TAROT OF THE FUTURE: RAISING SPIRITUAL CONSCIOUSNESS. Arthur Rosengarten. Paragon House, 2018. 326 pp. with notes, bibliography, index, and b/w and color illus. ISBN 9781557789334 (paperback) $24.95; Kindle version available.

Wisdom, with its sense of continuity, repetition, precedent, and prudence, is the highest form of the ordinary functioning level of society. The revolution is far in the past; it is part of tradition now, and without the fifth stage of prophecy the culture reflected in the Old Testament would have nothing unique about it.
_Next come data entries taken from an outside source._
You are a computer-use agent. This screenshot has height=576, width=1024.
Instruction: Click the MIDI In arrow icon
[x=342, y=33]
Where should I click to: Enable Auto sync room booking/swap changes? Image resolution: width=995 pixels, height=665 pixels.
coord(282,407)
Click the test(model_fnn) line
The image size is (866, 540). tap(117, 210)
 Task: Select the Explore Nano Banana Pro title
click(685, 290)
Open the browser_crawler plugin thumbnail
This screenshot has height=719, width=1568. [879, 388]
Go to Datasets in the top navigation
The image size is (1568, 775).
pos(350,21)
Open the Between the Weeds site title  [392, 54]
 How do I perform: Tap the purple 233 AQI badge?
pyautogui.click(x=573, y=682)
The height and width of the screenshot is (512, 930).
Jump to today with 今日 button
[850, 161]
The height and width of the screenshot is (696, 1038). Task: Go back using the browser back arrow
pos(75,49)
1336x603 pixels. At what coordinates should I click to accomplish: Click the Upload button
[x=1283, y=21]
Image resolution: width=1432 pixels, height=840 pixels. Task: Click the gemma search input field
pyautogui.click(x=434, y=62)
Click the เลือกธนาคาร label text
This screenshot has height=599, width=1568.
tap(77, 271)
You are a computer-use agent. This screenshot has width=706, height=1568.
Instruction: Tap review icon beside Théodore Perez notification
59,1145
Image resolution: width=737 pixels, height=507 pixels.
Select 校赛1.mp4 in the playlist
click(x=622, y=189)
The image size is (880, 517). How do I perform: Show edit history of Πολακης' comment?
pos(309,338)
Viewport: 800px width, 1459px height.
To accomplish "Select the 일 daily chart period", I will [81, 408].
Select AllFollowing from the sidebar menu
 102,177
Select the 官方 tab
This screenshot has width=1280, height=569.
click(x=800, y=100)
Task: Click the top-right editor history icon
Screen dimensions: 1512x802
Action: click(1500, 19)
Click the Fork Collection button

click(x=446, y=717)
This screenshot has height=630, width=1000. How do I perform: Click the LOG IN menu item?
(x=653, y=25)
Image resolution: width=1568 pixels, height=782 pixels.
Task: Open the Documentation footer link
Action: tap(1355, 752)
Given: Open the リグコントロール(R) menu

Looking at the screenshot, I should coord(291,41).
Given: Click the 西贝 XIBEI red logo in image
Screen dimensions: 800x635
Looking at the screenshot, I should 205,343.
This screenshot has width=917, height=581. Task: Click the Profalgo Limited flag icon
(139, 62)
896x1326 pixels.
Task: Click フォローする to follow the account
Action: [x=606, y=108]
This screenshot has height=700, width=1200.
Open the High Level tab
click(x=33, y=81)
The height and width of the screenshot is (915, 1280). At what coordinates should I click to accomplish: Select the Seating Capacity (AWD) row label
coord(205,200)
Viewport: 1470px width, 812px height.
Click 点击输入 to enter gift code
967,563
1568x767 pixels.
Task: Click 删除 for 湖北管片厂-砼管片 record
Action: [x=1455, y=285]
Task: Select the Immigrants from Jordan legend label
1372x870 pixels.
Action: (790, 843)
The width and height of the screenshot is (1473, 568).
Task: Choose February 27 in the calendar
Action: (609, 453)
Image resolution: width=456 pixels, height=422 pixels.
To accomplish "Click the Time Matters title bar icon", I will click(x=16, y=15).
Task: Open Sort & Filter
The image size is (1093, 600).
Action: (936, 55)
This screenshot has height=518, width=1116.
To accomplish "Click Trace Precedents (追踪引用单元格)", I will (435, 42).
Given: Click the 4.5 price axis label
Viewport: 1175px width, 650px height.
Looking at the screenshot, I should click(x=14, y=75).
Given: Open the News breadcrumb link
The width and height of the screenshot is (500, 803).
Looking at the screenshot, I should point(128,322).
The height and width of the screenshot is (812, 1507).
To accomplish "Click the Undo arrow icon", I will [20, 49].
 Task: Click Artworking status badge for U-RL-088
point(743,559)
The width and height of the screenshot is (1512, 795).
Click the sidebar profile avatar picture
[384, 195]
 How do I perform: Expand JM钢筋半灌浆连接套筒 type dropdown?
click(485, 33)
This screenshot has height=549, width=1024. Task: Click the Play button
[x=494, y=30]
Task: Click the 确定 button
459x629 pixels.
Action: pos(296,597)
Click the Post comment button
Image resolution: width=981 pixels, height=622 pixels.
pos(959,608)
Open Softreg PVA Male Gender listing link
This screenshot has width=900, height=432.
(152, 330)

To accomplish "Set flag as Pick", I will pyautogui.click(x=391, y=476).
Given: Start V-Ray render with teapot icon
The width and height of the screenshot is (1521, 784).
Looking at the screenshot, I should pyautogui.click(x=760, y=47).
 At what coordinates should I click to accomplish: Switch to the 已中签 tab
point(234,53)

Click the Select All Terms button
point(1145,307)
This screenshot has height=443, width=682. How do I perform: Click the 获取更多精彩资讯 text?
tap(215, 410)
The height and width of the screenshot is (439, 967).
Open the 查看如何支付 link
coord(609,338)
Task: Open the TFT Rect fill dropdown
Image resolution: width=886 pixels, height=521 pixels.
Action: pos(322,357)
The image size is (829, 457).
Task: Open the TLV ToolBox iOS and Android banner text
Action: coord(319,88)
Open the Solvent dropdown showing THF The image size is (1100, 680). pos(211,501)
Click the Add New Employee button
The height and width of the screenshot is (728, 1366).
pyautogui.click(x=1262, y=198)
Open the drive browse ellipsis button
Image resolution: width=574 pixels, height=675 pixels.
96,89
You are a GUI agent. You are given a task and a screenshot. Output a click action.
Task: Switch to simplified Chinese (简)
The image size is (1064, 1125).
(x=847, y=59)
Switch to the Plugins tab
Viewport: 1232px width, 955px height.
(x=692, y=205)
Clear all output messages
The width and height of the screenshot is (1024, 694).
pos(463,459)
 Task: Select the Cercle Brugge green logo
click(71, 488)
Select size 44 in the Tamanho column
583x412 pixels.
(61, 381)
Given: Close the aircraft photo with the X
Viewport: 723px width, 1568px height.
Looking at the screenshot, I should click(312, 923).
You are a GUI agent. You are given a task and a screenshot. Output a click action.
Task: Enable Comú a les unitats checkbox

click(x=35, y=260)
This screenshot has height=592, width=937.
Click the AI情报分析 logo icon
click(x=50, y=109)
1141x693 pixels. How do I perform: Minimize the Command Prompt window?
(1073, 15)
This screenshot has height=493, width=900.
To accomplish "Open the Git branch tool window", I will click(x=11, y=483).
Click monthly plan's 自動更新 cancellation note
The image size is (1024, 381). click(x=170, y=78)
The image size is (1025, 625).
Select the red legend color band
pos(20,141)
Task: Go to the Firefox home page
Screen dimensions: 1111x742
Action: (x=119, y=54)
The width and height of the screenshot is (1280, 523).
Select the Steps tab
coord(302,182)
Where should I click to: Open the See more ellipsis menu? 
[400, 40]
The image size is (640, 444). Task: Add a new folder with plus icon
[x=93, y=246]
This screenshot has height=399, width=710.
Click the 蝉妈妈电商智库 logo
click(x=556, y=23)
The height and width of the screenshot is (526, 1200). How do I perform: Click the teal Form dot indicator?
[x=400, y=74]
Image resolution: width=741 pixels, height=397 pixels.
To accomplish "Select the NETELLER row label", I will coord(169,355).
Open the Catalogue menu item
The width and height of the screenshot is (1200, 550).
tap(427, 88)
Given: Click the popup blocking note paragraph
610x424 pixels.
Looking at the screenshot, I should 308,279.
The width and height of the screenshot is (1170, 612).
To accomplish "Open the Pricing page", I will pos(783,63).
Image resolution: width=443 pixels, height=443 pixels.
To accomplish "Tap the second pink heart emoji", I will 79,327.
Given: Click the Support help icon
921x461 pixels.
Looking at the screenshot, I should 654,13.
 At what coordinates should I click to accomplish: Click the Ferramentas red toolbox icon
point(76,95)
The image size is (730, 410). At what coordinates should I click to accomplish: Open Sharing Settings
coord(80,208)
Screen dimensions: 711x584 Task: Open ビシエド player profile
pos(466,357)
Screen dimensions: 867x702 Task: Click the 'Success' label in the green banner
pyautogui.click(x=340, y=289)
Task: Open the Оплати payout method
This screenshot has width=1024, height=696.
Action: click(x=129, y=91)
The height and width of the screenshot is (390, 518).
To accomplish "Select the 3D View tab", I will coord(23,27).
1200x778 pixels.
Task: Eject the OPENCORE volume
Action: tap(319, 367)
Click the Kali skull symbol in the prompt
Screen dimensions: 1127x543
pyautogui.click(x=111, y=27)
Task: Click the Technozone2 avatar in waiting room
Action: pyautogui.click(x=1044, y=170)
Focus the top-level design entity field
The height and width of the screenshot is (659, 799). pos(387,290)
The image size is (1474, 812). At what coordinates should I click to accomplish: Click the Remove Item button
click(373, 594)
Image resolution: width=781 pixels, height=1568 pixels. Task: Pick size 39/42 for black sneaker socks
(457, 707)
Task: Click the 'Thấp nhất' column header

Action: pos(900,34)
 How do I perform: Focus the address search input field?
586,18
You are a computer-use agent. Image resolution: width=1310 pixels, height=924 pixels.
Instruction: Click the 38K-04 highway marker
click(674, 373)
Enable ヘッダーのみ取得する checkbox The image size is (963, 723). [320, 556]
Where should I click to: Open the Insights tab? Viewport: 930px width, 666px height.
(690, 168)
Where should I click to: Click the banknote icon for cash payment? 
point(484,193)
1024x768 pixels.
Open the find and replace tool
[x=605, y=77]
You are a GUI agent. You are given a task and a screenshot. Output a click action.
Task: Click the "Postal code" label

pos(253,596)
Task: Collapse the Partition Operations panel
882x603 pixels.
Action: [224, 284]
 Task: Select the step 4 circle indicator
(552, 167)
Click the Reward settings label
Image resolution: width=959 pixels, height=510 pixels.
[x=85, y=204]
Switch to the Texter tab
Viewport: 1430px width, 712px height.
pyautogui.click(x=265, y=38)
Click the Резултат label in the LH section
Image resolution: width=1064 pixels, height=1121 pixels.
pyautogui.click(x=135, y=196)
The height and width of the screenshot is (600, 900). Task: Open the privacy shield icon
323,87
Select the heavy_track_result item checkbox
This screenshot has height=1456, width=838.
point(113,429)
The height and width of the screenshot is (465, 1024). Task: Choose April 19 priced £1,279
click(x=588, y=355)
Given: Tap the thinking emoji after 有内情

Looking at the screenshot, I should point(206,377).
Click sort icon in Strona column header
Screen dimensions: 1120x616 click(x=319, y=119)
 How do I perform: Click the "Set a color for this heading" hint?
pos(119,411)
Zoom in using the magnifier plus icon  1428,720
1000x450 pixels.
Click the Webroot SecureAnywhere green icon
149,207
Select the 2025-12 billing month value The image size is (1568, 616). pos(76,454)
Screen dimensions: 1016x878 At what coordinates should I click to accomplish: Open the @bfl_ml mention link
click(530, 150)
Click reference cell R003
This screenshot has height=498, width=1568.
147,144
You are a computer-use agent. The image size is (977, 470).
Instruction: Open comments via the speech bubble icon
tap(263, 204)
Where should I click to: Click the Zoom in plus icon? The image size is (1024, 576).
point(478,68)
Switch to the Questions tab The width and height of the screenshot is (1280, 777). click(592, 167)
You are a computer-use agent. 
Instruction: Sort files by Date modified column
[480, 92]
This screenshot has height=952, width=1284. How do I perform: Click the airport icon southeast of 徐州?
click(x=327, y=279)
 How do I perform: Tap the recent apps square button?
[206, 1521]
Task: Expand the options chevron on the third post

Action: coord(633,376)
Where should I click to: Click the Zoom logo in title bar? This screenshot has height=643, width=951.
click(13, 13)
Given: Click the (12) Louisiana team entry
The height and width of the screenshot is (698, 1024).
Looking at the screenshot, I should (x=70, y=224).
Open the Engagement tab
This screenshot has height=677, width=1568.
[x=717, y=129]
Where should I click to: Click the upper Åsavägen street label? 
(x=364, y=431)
For prophecy is the individualizing of the revolutionary impulse, as wisdom is the individualizing of the law, and is geared to the future as wisdom is to the past.—Northrop Frye, The Great Code 125

A hero ventures forth from the world of common day into a region of supernatural wonder: fabulous forces are there encountered and a decisive victory is won: the hero comes back from this mysterious adventure with the power to bestow boons on his fellow man. —Joseph Campbell, The Hero with a Thousand Faces (qtd. inTarot of the Future 153)

It is not the Fool’s Journey but the Fool’s Story (illustrated by the infinitecombination of letters to form words) that affords us a mind-boggling peek at the workings of the divine mind—a creative consciousness in which patterns and formulae play a secondary role in a cauldron churning with the potentiality of all possible possibilities. This would explain the desirability to transfer the concept of each letter to cards that can easily be shuffled and grouped in nearly infinite combinations.–Lon Milo DuQuette, The Tarot Of Ceremonial Magick (qtd. in Arthur Rosengarten, Tarot and Psychology 161)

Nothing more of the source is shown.